BEGIN Supplied material

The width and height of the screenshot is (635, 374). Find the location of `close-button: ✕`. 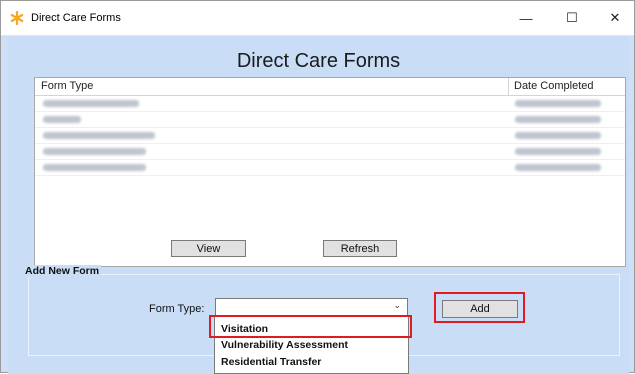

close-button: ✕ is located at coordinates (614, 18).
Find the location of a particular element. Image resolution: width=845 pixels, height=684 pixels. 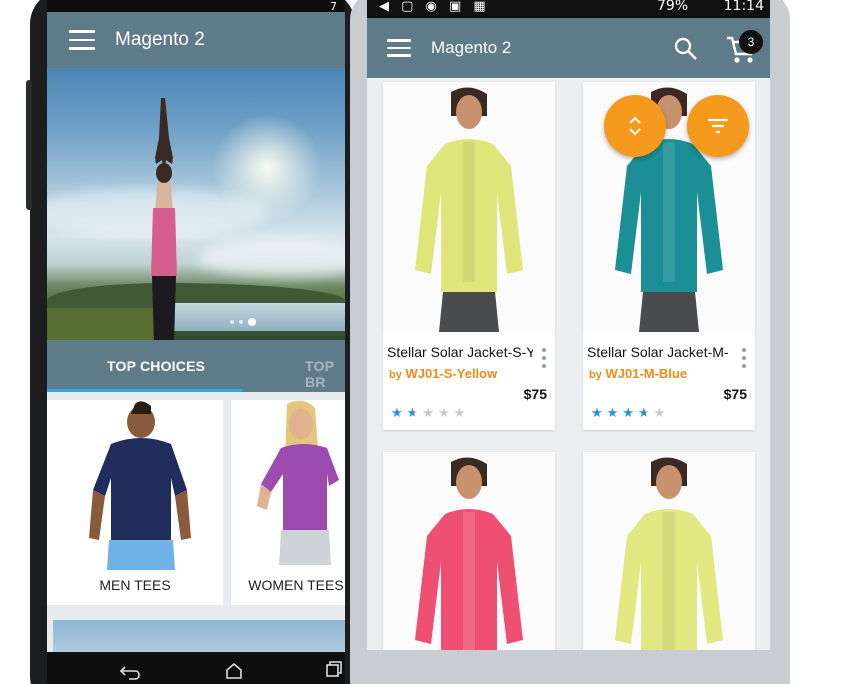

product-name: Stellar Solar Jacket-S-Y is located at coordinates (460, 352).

END Supplied material
BEGIN Supplied material

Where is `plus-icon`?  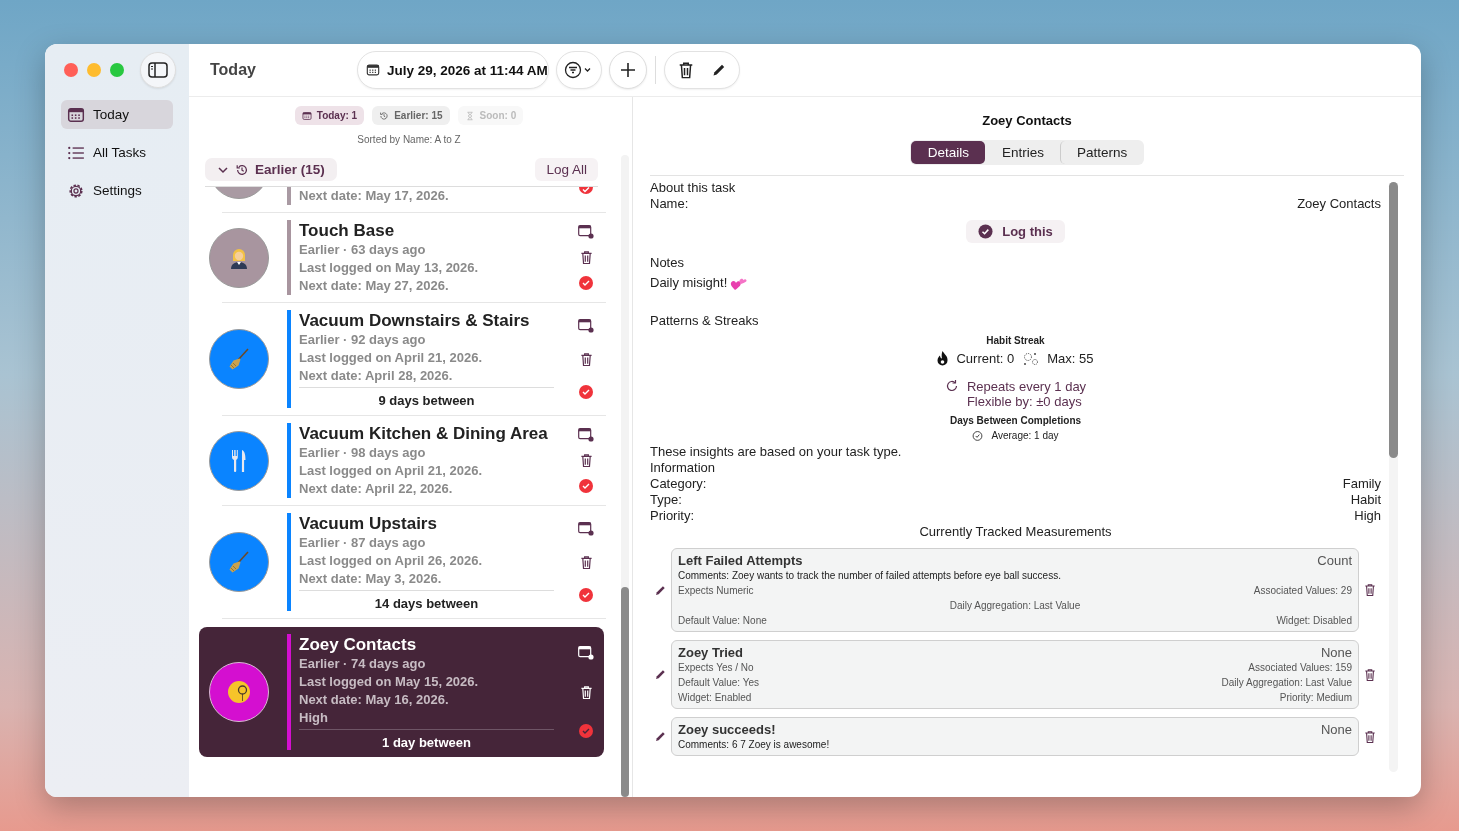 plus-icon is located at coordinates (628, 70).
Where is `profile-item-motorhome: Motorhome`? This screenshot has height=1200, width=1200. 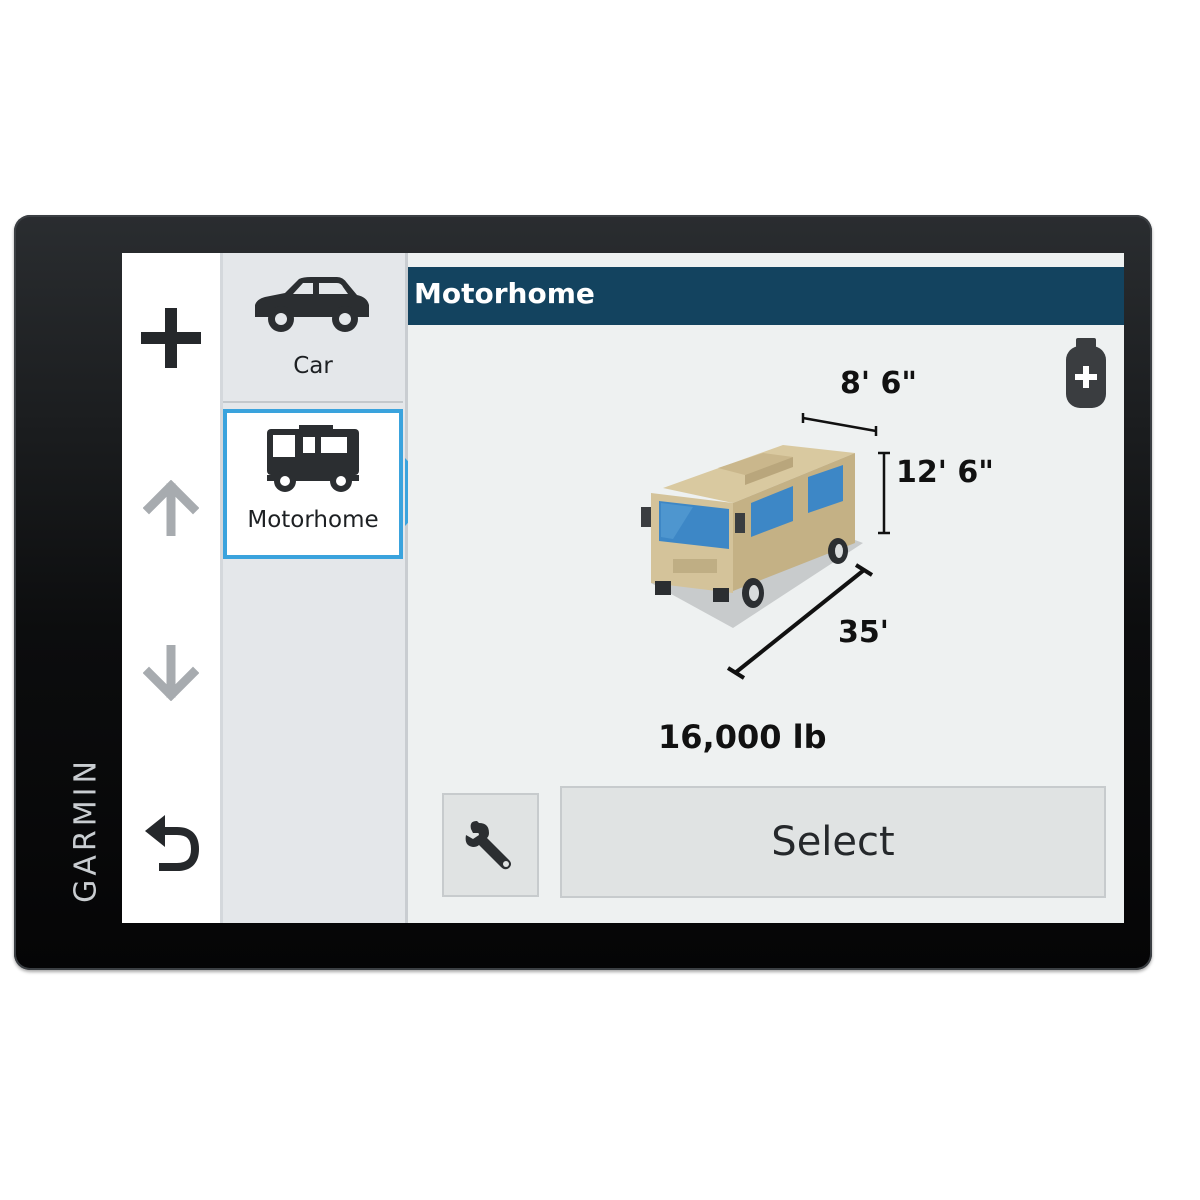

END Supplied material
BEGIN Supplied material

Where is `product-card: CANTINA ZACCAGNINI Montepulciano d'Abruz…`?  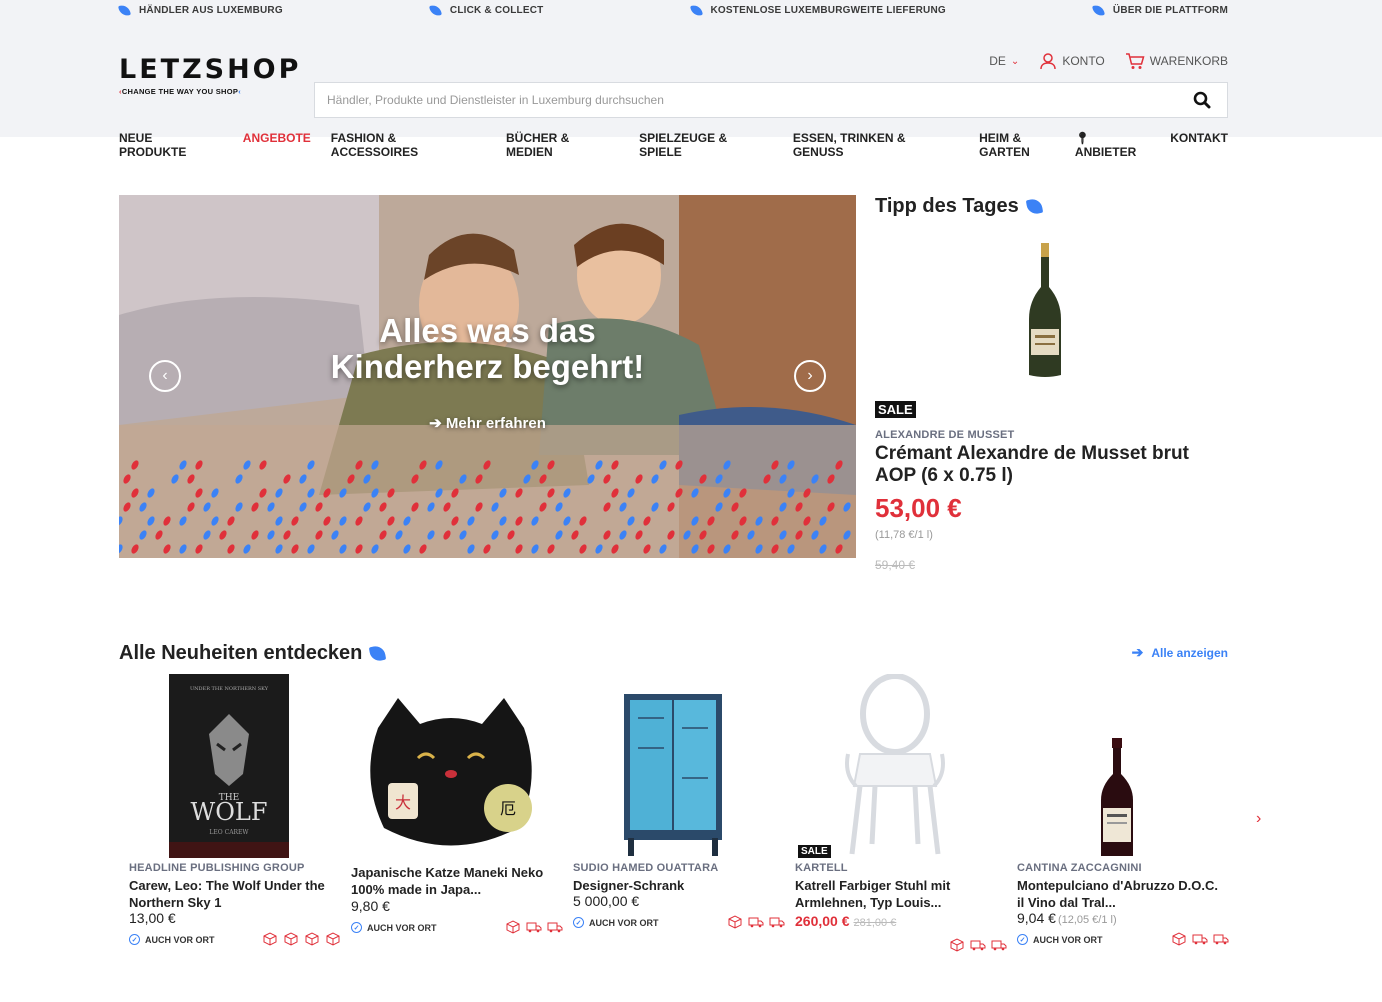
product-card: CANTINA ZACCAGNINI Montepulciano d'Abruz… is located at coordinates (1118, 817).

END Supplied material

Switch "screenshot" to "image" in the lines between the one holding "The width and" and the one holding "product-name: Stellar Solar", inclusive, and give only those lines again with nothing else changed. Leave the pictures out of your answer.

The width and height of the image is (635, 374). Find the location of `close-button: ✕`. 

close-button: ✕ is located at coordinates (614, 18).
Find the location of a particular element. Image resolution: width=845 pixels, height=684 pixels. 

product-name: Stellar Solar Jacket-S-Y is located at coordinates (460, 352).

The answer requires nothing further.